"""

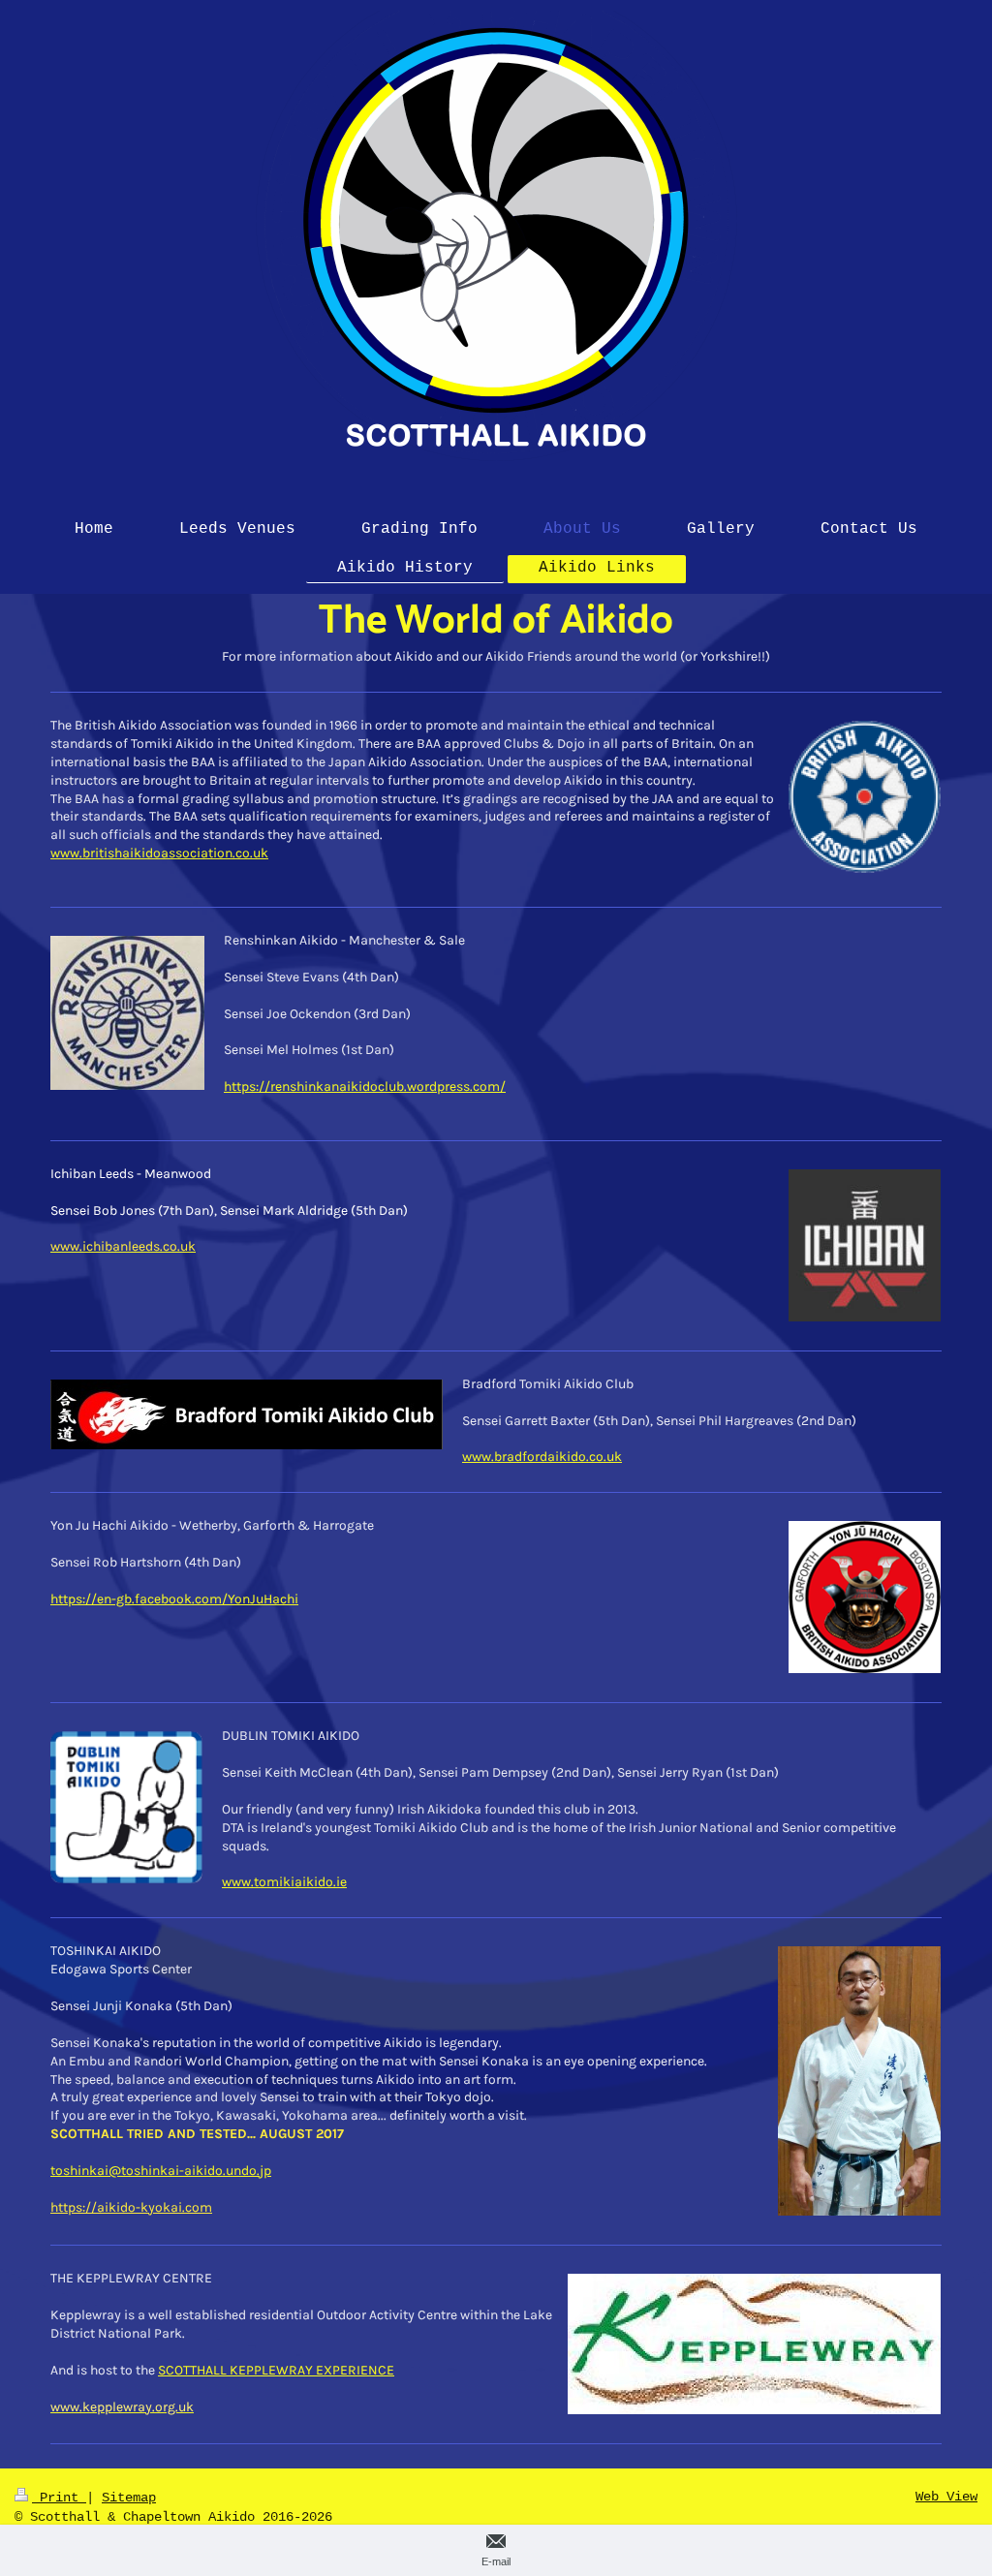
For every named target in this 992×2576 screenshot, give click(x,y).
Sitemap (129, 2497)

"""
"""

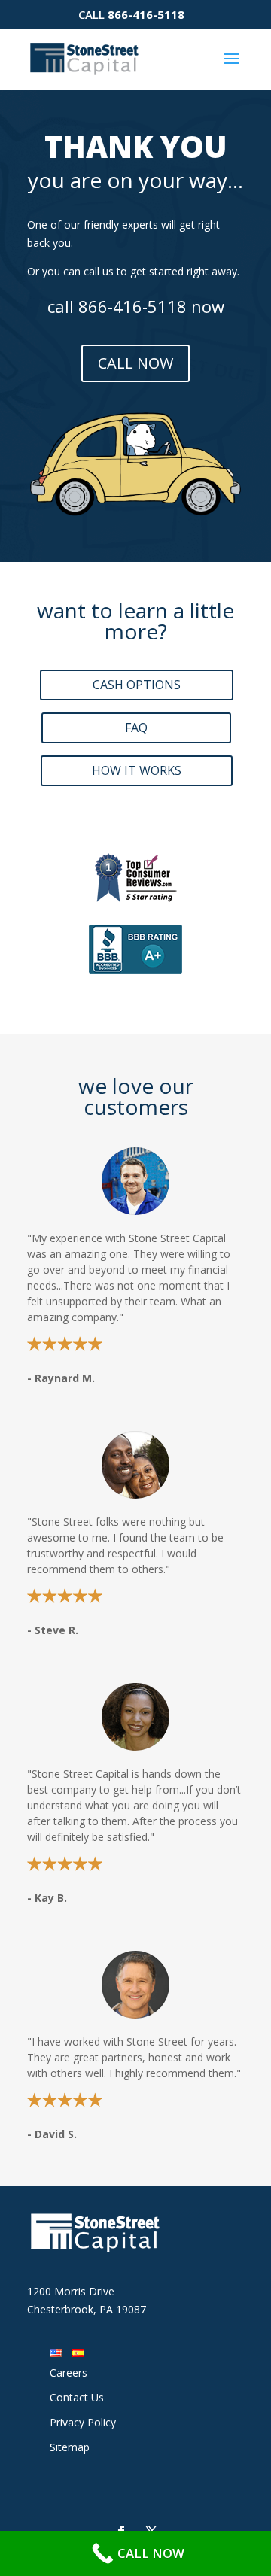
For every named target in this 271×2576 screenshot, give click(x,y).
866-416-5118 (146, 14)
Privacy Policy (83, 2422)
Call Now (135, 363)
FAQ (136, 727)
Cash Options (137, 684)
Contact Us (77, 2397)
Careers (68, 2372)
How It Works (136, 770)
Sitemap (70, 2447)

"""

◆ Required work ◆
Set down only the lines above that fall between the line holding "For every named target in this 992×2576" and the line holding "Sitemap (129, 2497)", inclusive, keeping each exact.

◆ Exercise solution ◆
For every named target in this 992×2576 screenshot, give click(x,y).
Sitemap (129, 2497)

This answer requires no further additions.